■ **Task**
Where the line with "This screenshot has height=526, width=654." appears below, start writing out lines exactly, and finish with the line with "Click the Nottingham", which is included; write out nothing else.

■ **Given data**
--*--
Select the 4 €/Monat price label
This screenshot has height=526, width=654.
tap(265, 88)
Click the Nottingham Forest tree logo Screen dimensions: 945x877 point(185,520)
--*--
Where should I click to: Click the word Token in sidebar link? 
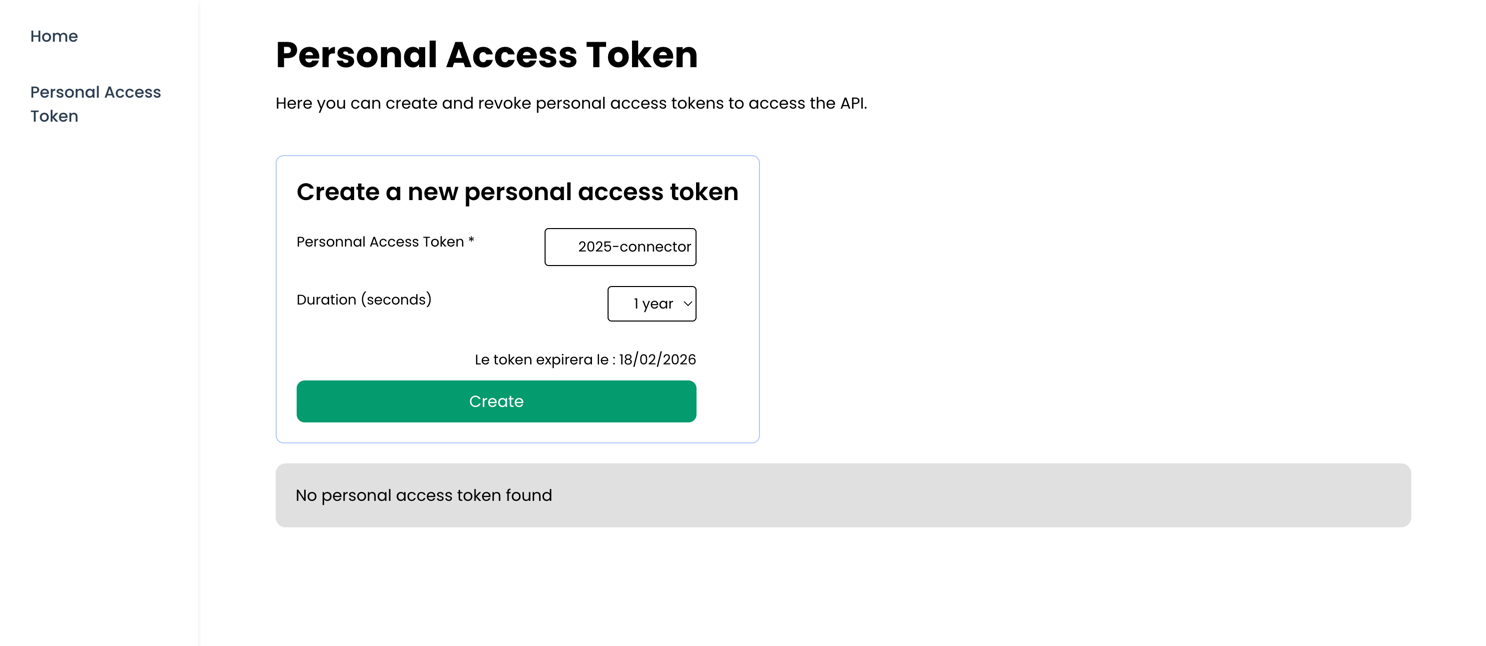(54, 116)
--*--
■ **Answer space**
This screenshot has height=526, width=654.
tap(265, 88)
Click the Nottingham Forest tree logo Screen dimensions: 945x877 point(185,520)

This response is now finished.